The governments will be really happy as they get to serve warrants on storage providers to go through your "hard drive" without the effort or risks of entering your home or planting bugging software. This will probably often happen without your knowledge. Add to that the various rulings that privacy protections don't exist when you put data in the hands of a company and they'll be rubbing their hands together with glee. With the Snowden revelations about the taping of inter-data-centre cables, random trawling through people's hard drives becomes a reality, even if the cloud providers don't cooperate.
"At some point in the not too distant future, companies that are happy to store our stuff for free or a one-off cost (such as when buying music, filns or TV serues) will decide they no longer want to pay to maintain or power the storage all of this stuff that doesn't make them money is sitting on."
I'm waiting for Steam (and GOG too) to decide that you can only download each game you own a very few times before you have to pay for the privilege of downloading it again.
"The Cloud providers giveth, and the Cloud providers taketh away."
My daughter has (had?) 30GB, as both a Windows 8.1 laptop user and a Nokia Lumia 635 user. M$ have made OneDrive pretty much integral to the Win8 experience, most of their pop-ups have been about the ease/awesomeness of OneDrive/CameraRoll - auto-storing her photos from her phone on OneDrive so she can seamlessly access it when she uses her laptop.
I will have to check how much storage she's used (and check when we last made a local backup).
Perhaps it's time to bite the bullet and build myself a low powered linux box, and set a little ftp server up...?

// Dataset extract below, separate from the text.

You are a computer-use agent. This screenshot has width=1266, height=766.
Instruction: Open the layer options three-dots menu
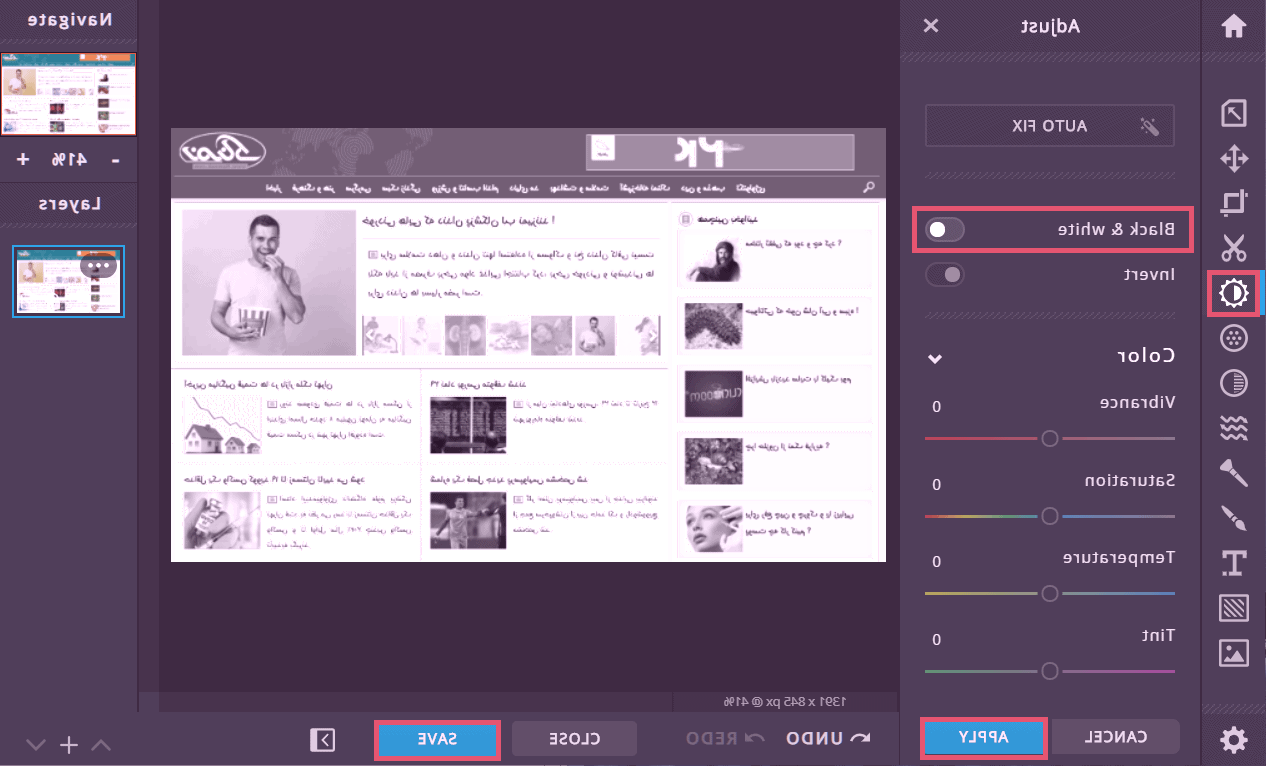coord(99,267)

Perhaps it's time to bite the bullet and build myself a low powered linux box, and set a little ftp server up...?
I've done a teency bit of playing with Owncloud. Looks interesting - but for my purposes I need something else (primary and backup web server - would be nice to have Owncloud servers seamlessly sync). That's the only reason we haven't gone in to full deployment yet. Want to keep things nicely synced between 3-5 users (depending on particular directories, eg accounts between management but tools between all of us), both web server sites and also have a backup to the main office server. Clients are Linux and Win7.
BTSync also looks promising for our small shop. I could probably fairly easily set up a front end at each site with OC and use BTSync to keep everything else happy.
Hmm.. El Reg, any chance you guys could do some work on comparing Owncloud, BT Sync and a few other offerings?
Reliable 128Gb USB3 sticks are as little as £24 right now. Despite Microsoft's best efforts to bloat my C drive with visual studio etc. I can still squeeze a couple of full drive images on mine.
The data drives are more of a problem and the cloud is far too slow to ever upload them to even if i had enough tb's available. Big backup drives and a firesafe are here for some more years.
I suspect it's already been commented on, but...
"...overusing a separate unlimited storage offer..."
Could that explain their constant idiotic security, UI design and other mindfuckingly ridiculous ideas? They're a bunch of retards who don't understand even simple concepts like the meaning of "unlimited"?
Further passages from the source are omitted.